Teaching Textbooks 4.0 is here! The new app-based homeschool math program is a major evolution from their previous flash-based and CD-ROM versions. My youngest daughter has been test-driving their third-grade program this fall. Here are ten things we love about TT 4.0.
I received free access to Teaching Textbooks 4.0 for review purposes and I was compensated for my time. All opinions are my own and I am not required to post a positive review.
Finding a great online math program for early elementary school students is tricky. On top of learning a whole whack of brand new math skills, they’re working with tiny little attention spans and trying to learn how to use a computer at the same time.
It’s not easy!
My third daughter is the first of my children to use online homeschool math programs since kindergarten. And, of course, that’s because she is the third child…
With four grade levels to teach at the same time, I need to rely on help from online math programs.
We’ve been testing out the grade three level of Teaching Textbooks 4.0 since it’s pre-launch this past fall. It’s now fully available in both desktop and mobile editions, and we are both loving it.
If your family has used Teaching Textbooks 3.0 or earlier, an upgrade to 4.0 will be required, so keep reading to find out all the great upgrades that are in store for you.
If you’re new to Teaching Textbooks, and are looking for a new program to teach homeschool math to your child, I encourage you to read our review and then sign up for a free trial so you can see if it’s a good fit for your family.
Here are the top ten things we love about the Teaching Textbooks 4.0 homeschool math curriculum.
1. Teaching Textbooks 4.0 Can Be Used on Mobile Devices
Previous versions of Teaching Textbooks used either a CD-ROM and textbook combination or a website that relied on flash technology.
The latter has since been rendered obsolete by Adobe’s discontinuation of support for the flash plug-in on December 31, 2020. And the former poses its own problems, as most computers these days don’t come with CD drives anymore.

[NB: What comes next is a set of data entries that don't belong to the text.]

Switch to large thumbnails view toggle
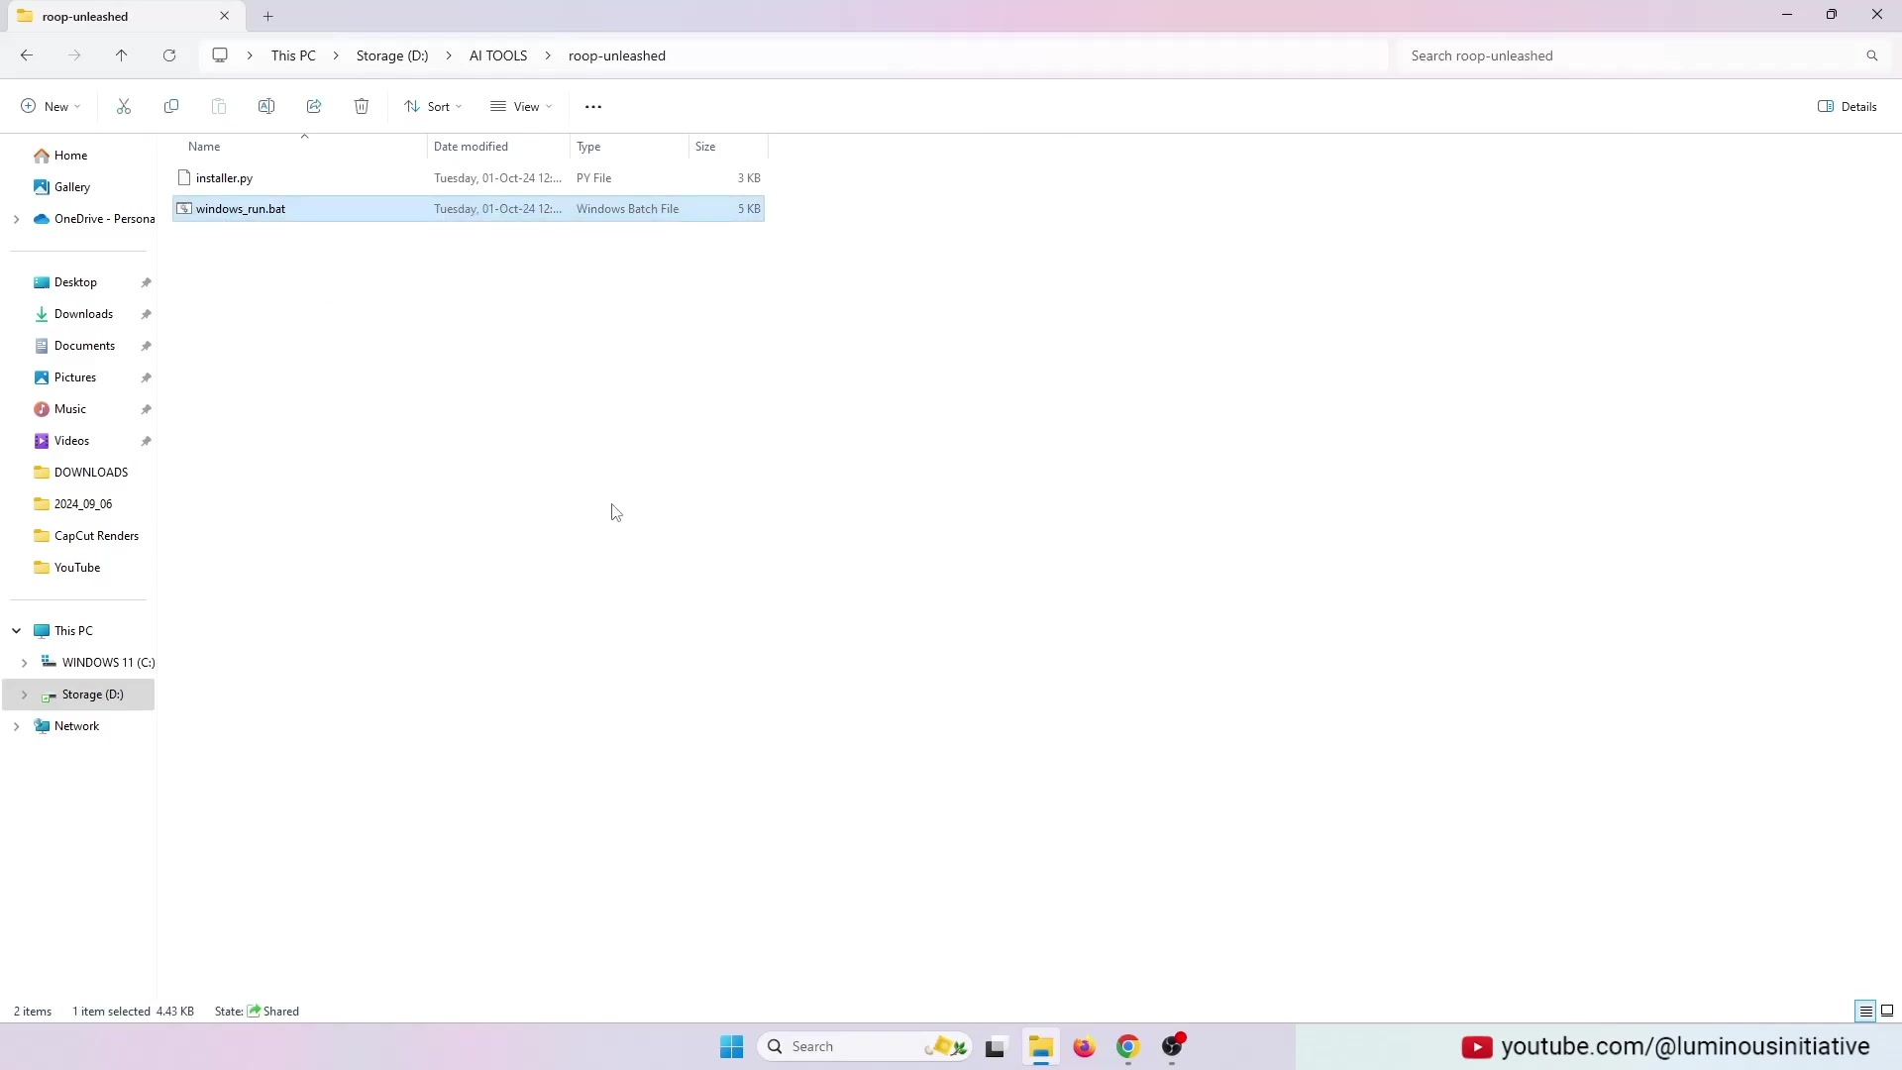This screenshot has height=1070, width=1902. [x=1887, y=1011]
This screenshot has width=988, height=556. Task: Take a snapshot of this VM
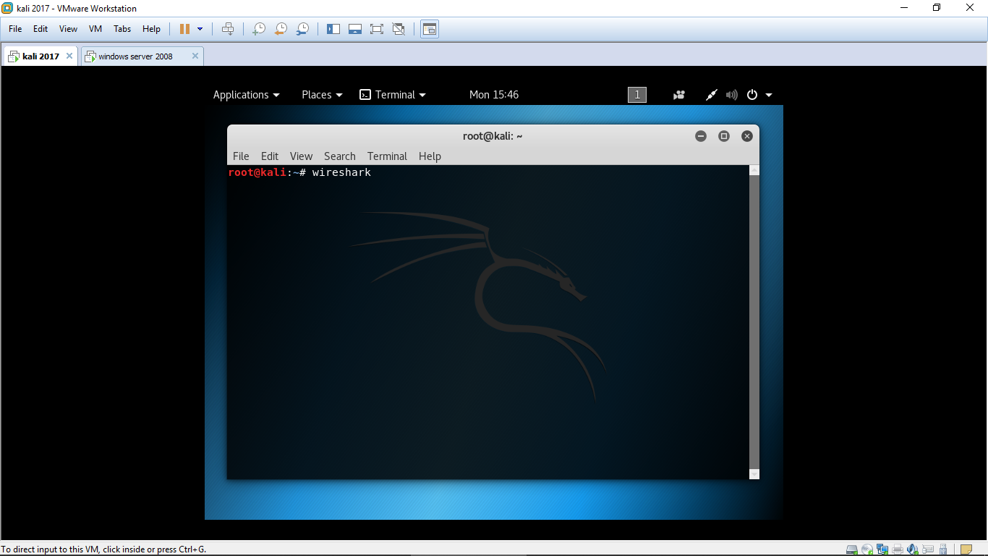click(258, 29)
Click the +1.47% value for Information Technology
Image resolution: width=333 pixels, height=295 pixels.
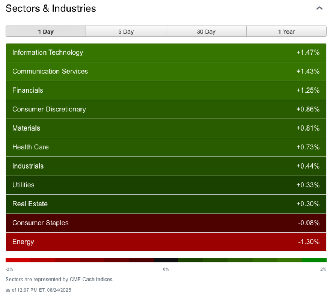(x=308, y=52)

So, the upgrade was a necessity if Teaching Textbooks wanted to stay relevant, though that in itself doesn’t make it a better iteration. Newer, we well know, is not always better.
But in this case, the company has evolved the software so much that it’s like a completely different user experience. Because Teaching Textbooks 4.0 is app-based, you can download it to any device (desktops, laptops, tablets, and phones) and users can access their up-to-date accounts across all of those devices.

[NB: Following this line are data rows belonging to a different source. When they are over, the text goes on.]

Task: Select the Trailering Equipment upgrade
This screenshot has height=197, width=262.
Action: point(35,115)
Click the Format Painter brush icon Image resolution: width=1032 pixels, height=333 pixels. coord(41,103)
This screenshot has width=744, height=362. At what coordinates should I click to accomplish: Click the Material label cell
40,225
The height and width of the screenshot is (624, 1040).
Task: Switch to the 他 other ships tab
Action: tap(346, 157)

This is handy if you live in a household like ours, where, even though you have more computers than you can count on one hand, every single child favors the same laptop.
Unless, of course, a phone is an option. Then they pick the phone. Why? Don’t ask me. To my aging eyes, the larger the screen is, the better.

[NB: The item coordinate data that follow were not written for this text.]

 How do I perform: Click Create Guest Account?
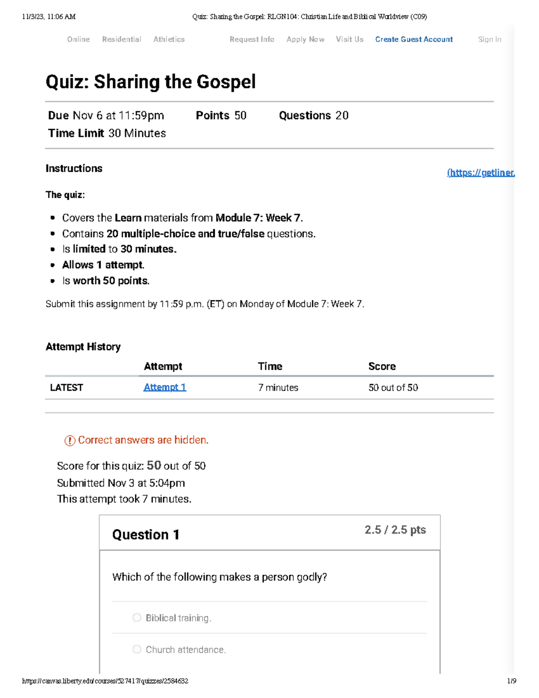[414, 40]

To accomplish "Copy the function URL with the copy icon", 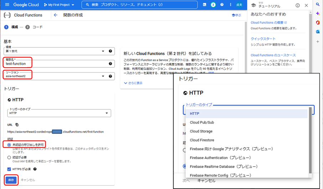I will click(17, 125).
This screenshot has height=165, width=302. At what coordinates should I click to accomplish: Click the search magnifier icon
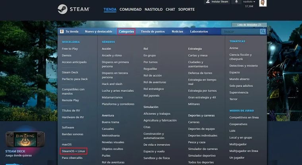click(x=263, y=31)
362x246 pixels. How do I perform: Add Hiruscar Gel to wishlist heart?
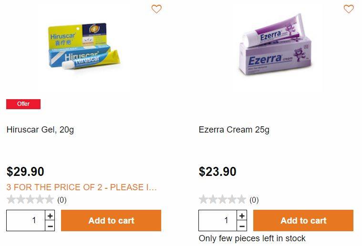click(156, 9)
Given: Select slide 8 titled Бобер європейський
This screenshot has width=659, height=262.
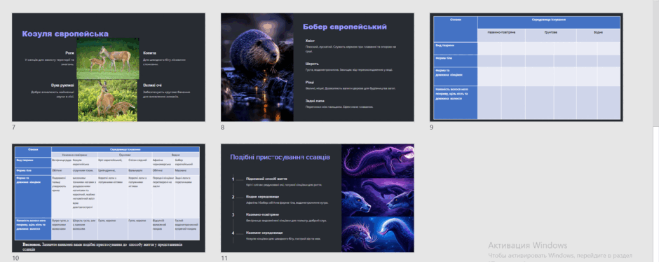Looking at the screenshot, I should click(318, 67).

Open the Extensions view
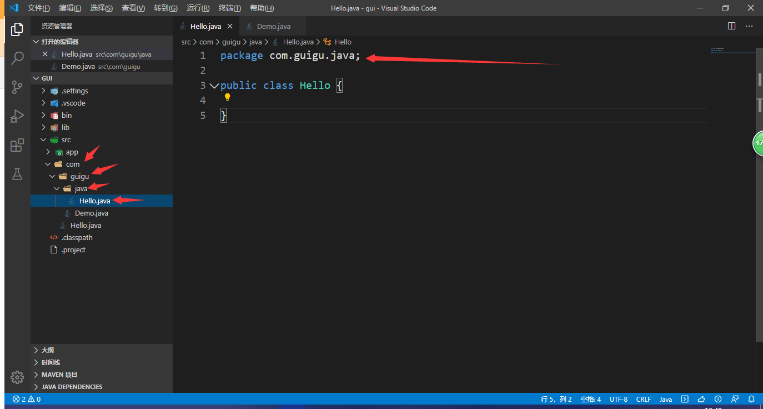17,145
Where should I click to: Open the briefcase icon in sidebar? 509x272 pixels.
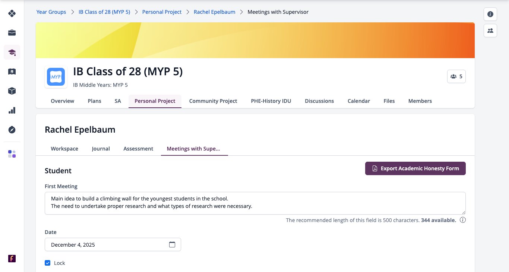point(12,33)
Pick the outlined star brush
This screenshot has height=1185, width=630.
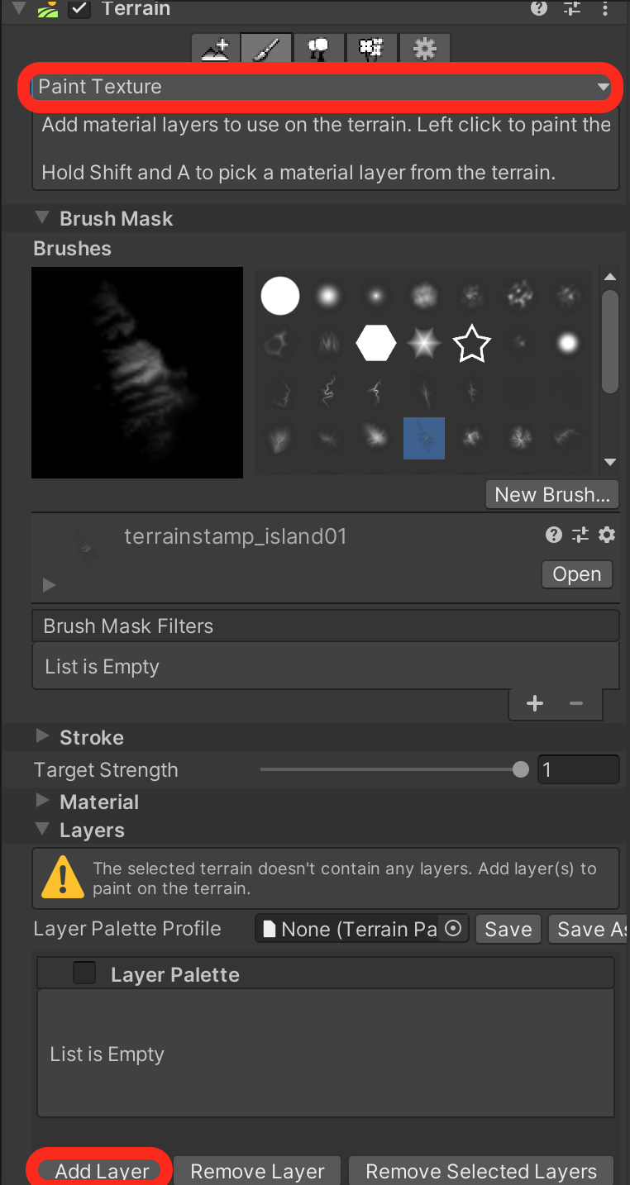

But my little ones love their small screens.
And now they can even do their math on them.
Which means…(drum roll please), they can access their math wherever they are. The car, the waiting room at the dance studio, the tree in the backyard.
Because, well, you know—homeschooling rarely ever means homeschooling.
2. Kids Can Access their Homeschool Math Lessons Offline
Of course, none of that really matters if a strong wifi signal is required for accessing the app. No whine rings more annoyingly in a parent’s ear than that of a child who’s trying to access the Internet where there is a spotty wifi signal, am I right?
Thankfully, Teaching Textbooks 4.0 can be accessed without the Internet! Yes, you read that right.
You might be wondering how they’re able to do that without using up all the storage on your device. After all, there is a ton of content (mostly audiovisual) scripted into the program.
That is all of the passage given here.